* **TASK DESCRIPTION**:
The "Task: Click the numbered" line through the end of the listing below is what to set down, word for word, and nothing else.

......

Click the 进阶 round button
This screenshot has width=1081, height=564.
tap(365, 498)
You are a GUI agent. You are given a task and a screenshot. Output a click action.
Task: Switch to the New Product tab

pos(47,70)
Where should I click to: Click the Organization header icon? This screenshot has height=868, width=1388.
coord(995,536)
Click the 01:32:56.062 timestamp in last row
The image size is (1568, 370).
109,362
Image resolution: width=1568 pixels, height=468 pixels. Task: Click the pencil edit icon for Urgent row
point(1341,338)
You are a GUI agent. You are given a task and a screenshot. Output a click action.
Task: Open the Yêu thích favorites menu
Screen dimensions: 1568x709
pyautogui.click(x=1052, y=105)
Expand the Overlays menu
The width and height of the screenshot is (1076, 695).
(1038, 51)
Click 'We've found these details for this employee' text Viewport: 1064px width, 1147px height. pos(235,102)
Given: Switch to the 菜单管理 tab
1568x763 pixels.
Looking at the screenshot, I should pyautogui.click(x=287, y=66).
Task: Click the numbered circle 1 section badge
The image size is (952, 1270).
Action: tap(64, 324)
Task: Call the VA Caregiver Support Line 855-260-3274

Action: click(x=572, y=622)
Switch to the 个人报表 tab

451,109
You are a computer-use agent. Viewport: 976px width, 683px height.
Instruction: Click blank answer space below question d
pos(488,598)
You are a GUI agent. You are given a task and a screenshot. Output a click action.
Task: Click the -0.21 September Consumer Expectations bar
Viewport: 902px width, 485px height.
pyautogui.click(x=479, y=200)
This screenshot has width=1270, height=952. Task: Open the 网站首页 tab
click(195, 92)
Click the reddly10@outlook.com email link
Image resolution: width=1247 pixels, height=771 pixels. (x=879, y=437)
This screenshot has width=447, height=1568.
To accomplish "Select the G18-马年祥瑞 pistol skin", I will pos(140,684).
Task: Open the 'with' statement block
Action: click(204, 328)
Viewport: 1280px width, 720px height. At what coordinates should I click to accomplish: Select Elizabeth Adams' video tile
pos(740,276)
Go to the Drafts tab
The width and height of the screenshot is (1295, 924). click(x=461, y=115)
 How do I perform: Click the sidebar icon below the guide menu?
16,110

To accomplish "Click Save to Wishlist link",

......

* **SOLUTION**:
Task: Click the numbered circle 1 section badge
The image size is (952, 1270).
Action: tap(64, 324)
Task: Call the VA Caregiver Support Line 855-260-3274

Action: click(x=572, y=622)
Switch to the 个人报表 tab

451,109
You are a computer-use agent. Viewport: 976px width, 683px height.
Instruction: Click blank answer space below question d
pos(488,598)
You are a GUI agent. You are given a task and a screenshot. Output a click action.
Task: Click the -0.21 September Consumer Expectations bar
Viewport: 902px width, 485px height.
pyautogui.click(x=479, y=200)
This screenshot has width=1270, height=952. Task: Open the 网站首页 tab
click(195, 92)
Click the reddly10@outlook.com email link
Image resolution: width=1247 pixels, height=771 pixels. (x=879, y=437)
This screenshot has width=447, height=1568.
To accomplish "Select the G18-马年祥瑞 pistol skin", I will pos(140,684).
Task: Open the 'with' statement block
Action: click(204, 328)
Viewport: 1280px width, 720px height. At what coordinates should I click to accomplish: Select Elizabeth Adams' video tile
pos(740,276)
Go to the Drafts tab
The width and height of the screenshot is (1295, 924). click(x=461, y=115)
 How do I perform: Click the sidebar icon below the guide menu?
16,110

To accomplish "Click Save to Wishlist link",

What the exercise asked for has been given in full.